• **Task description**: Each line from the one that holds "Image resolution: width=2000" to the end of the records is to be retyped exactly. Pictures are not part of the copy.

• **Exercise data**:
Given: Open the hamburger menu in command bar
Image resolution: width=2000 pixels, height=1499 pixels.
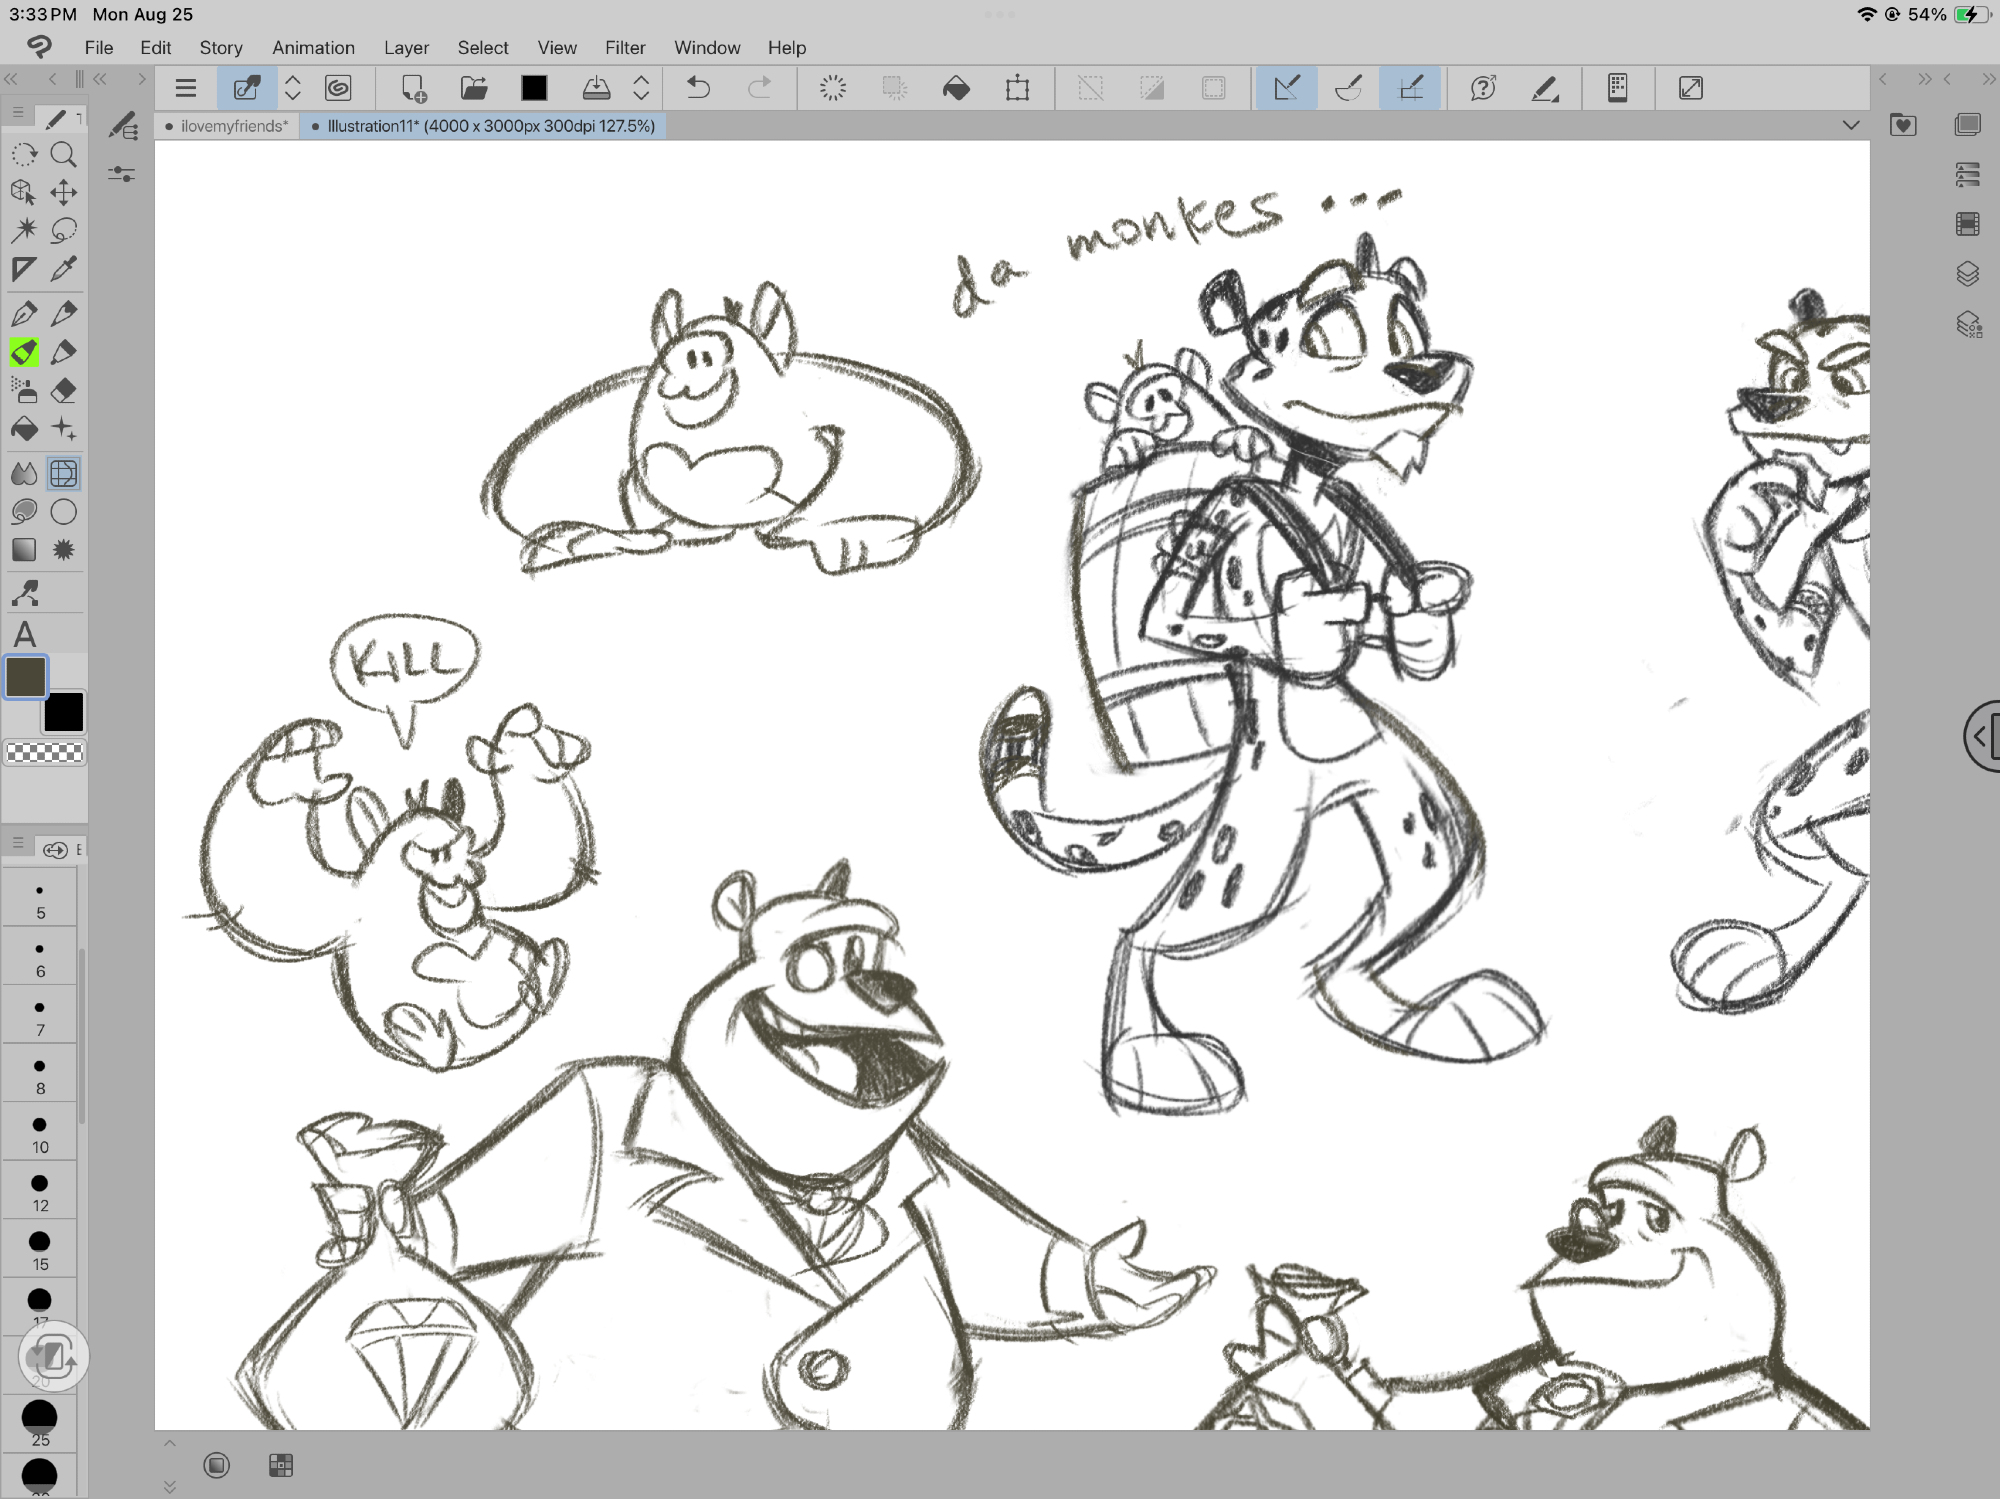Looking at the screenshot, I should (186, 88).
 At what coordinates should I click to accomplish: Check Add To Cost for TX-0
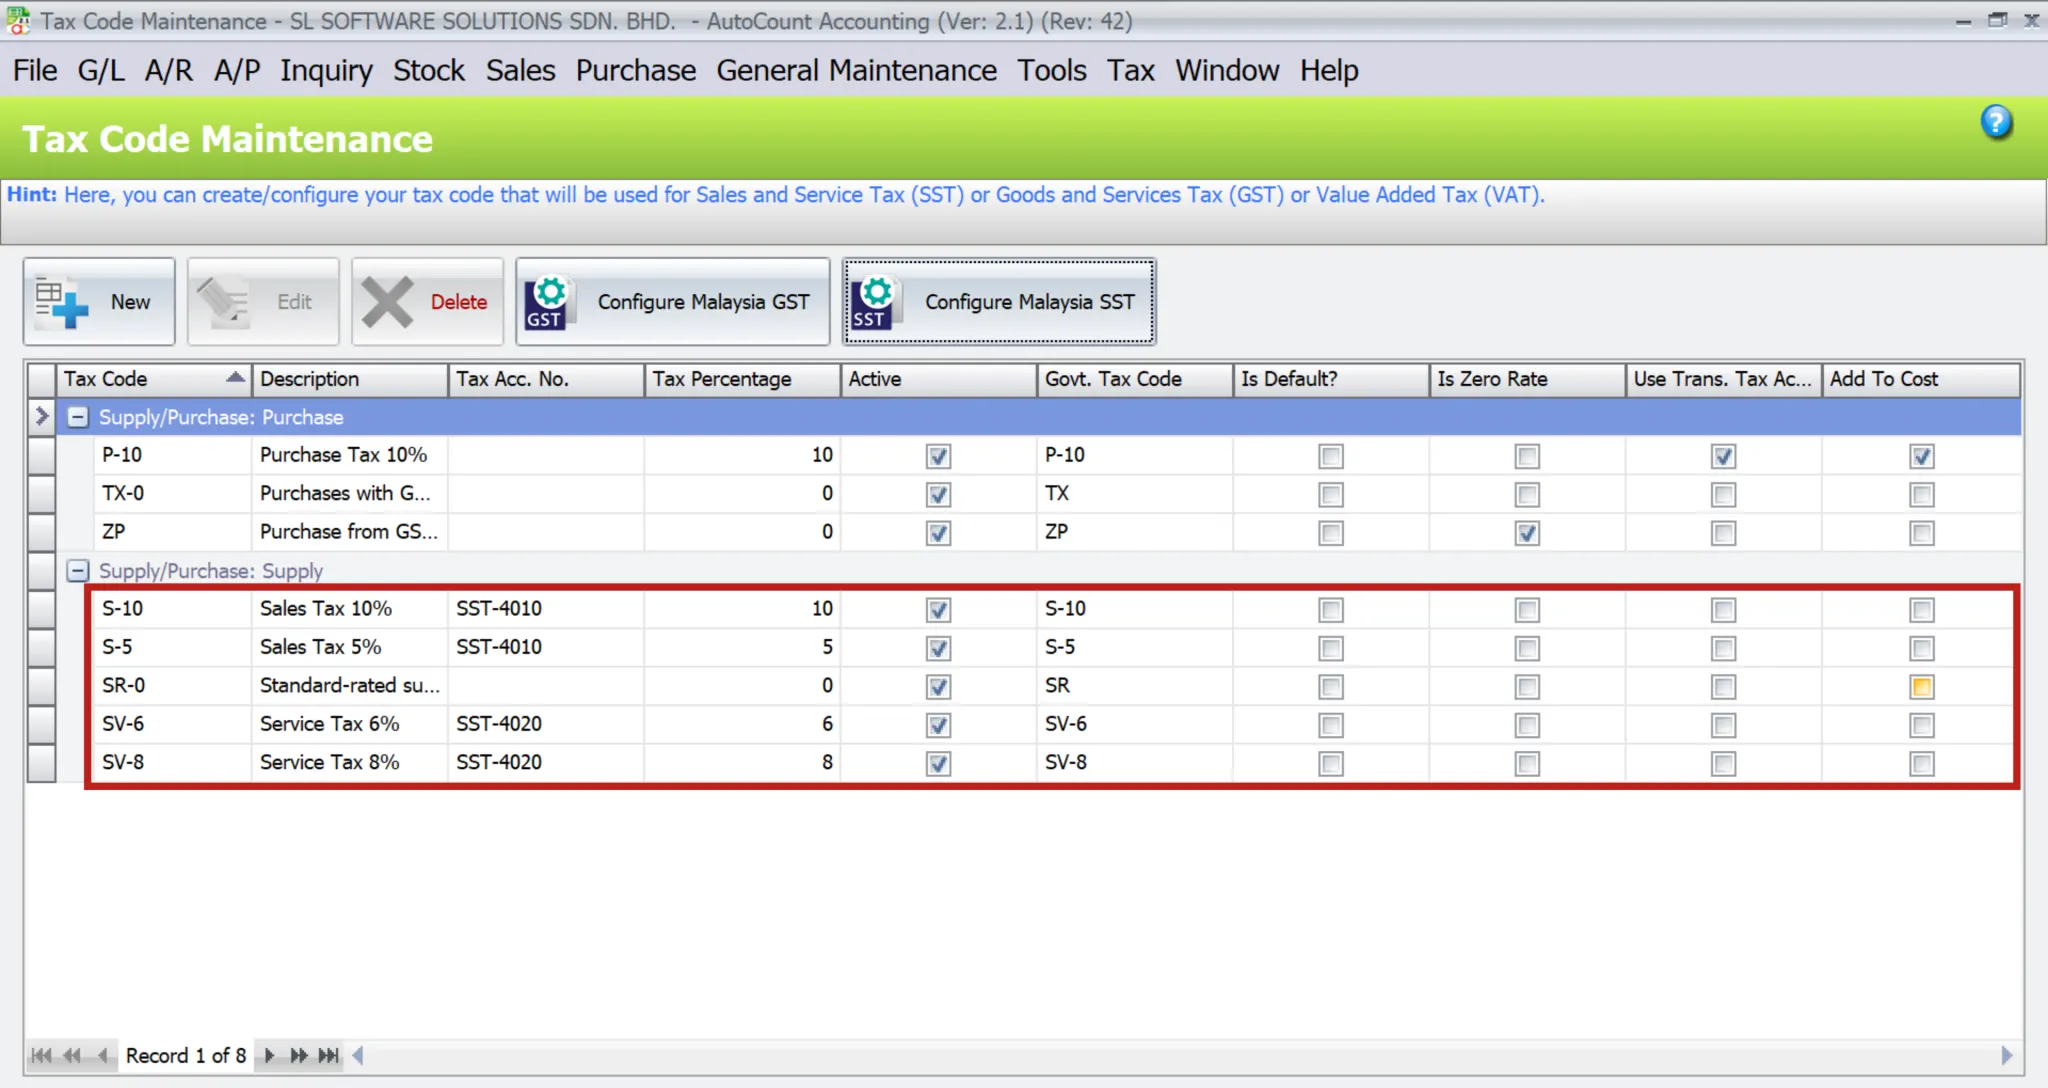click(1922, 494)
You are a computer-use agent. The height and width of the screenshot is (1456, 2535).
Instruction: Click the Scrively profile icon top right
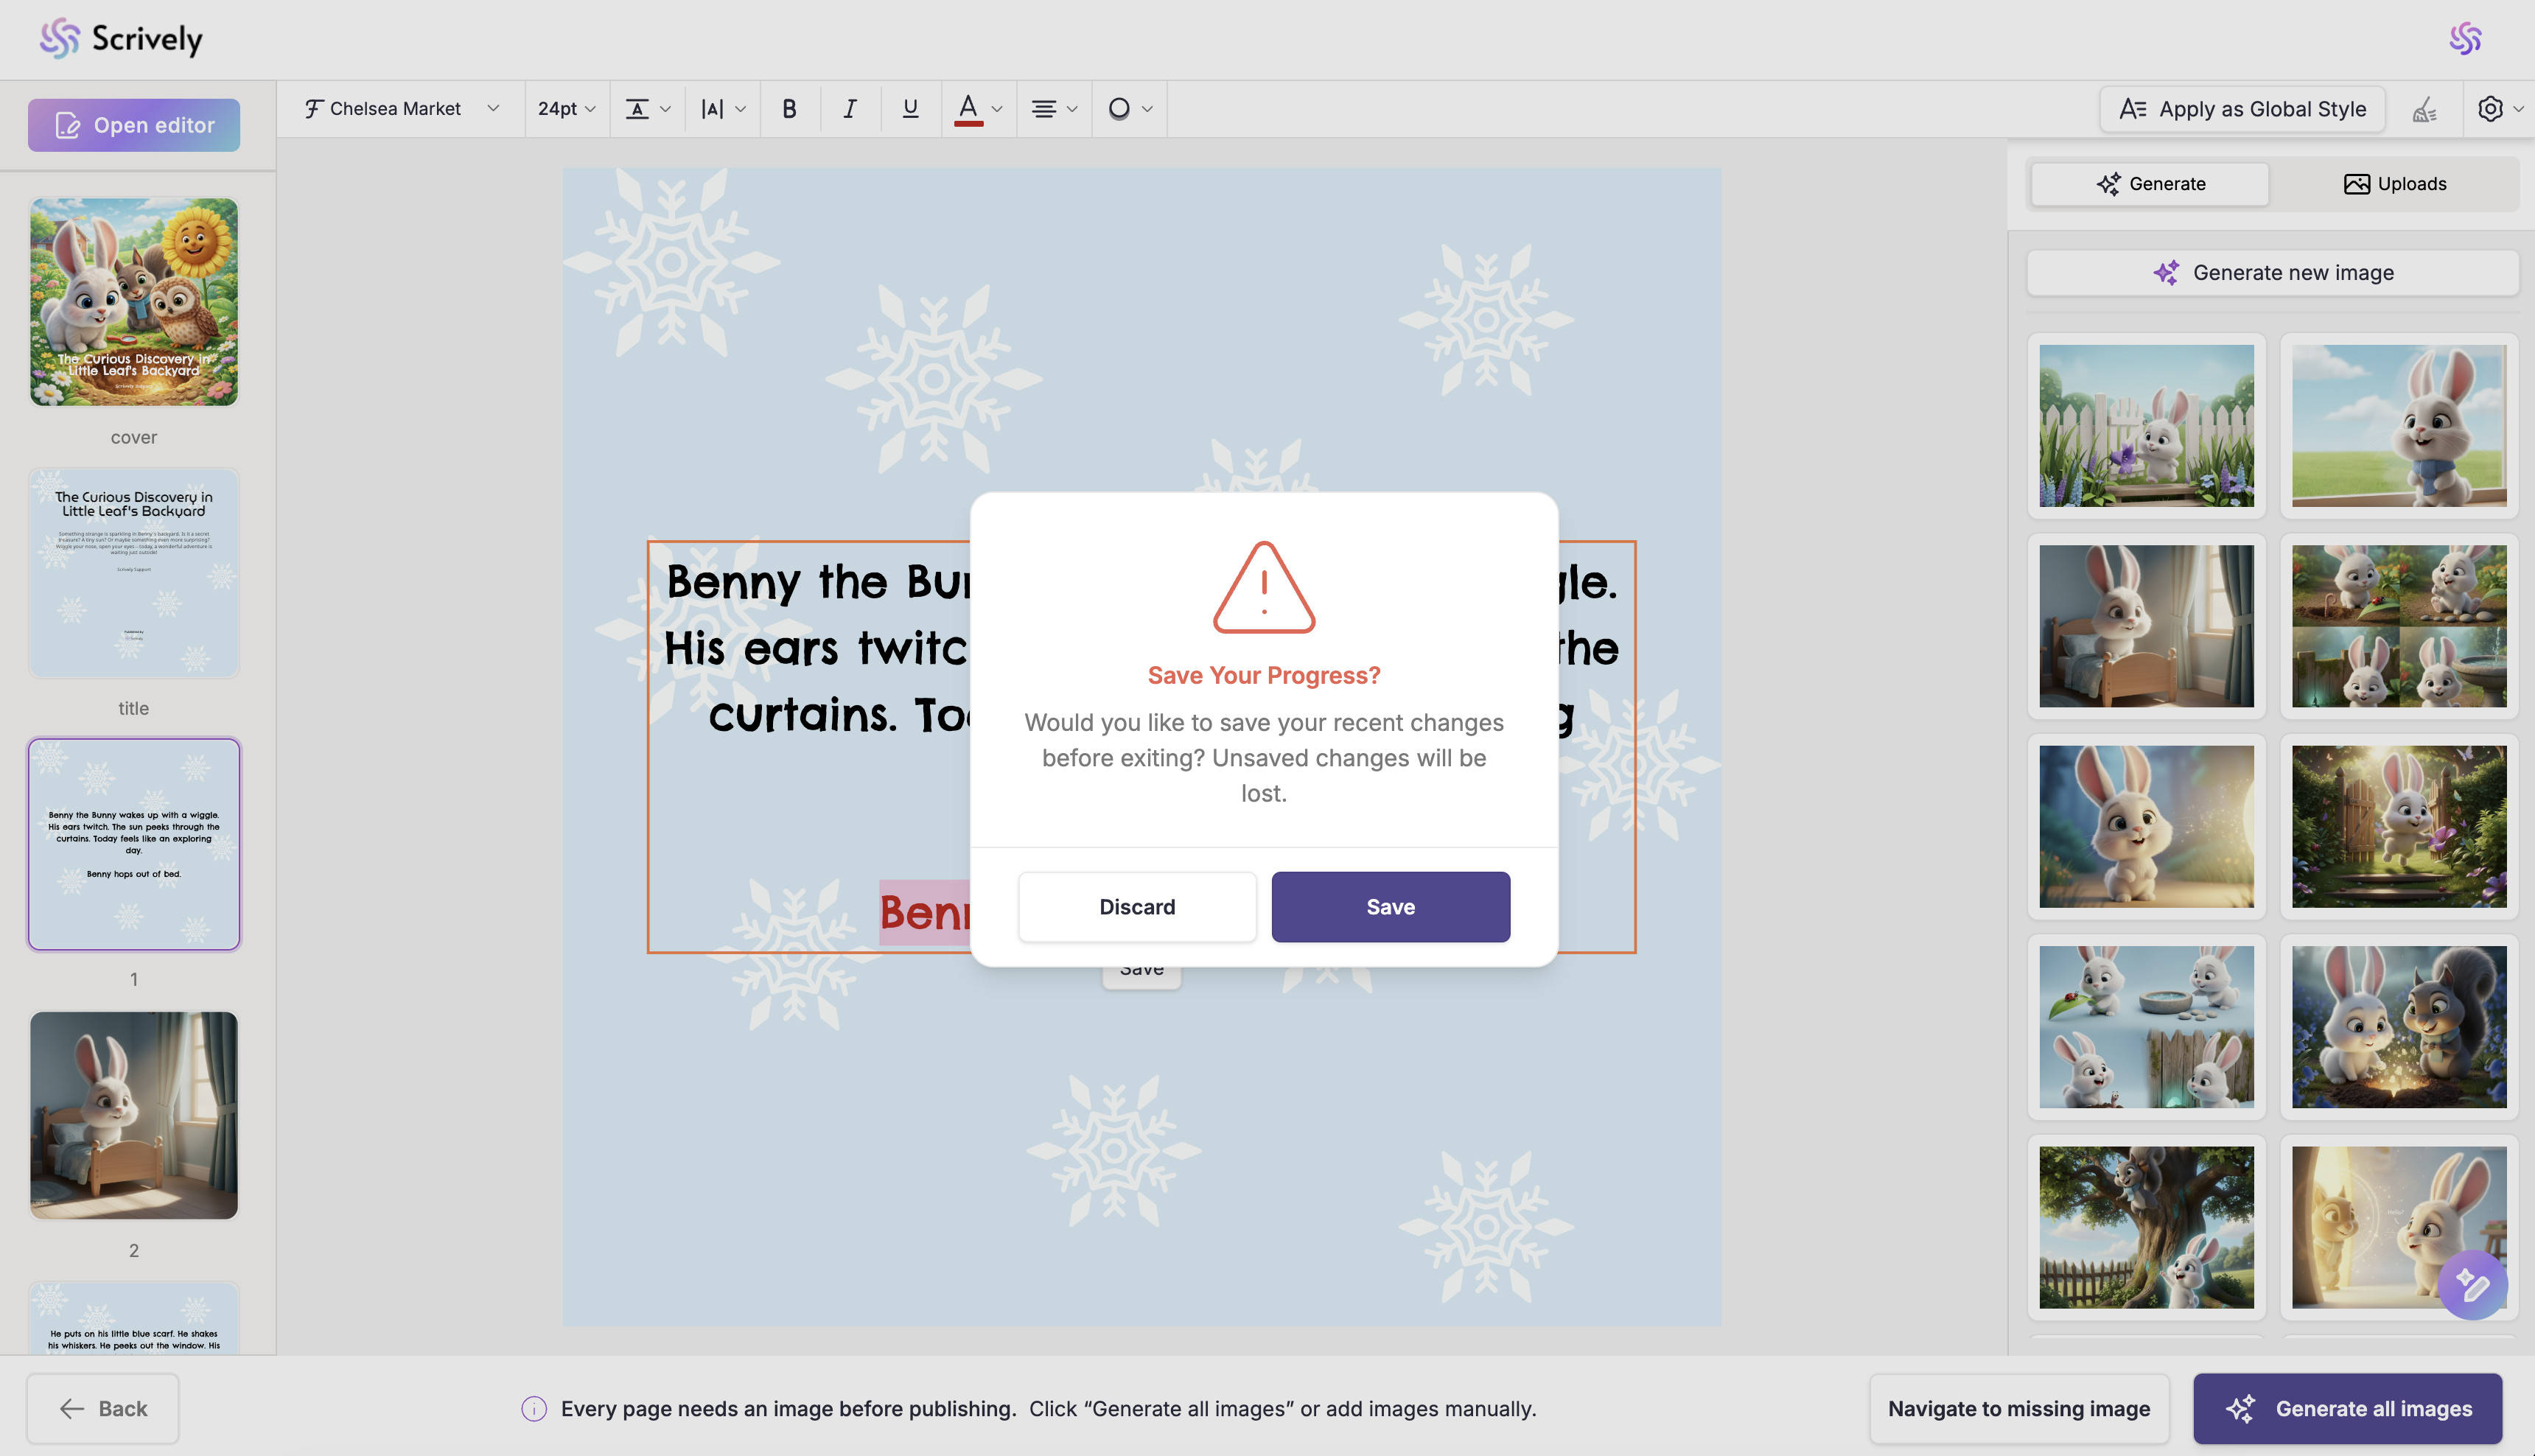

• **Output for this task**:
Image resolution: width=2000 pixels, height=1499 pixels.
Looking at the screenshot, I should (186, 88).
 At what coordinates should I click to accomplish: Check Add To Cost for TX-0
click(1922, 494)
You are a computer-use agent. The height and width of the screenshot is (1456, 2535).
Instruction: Click the Scrively profile icon top right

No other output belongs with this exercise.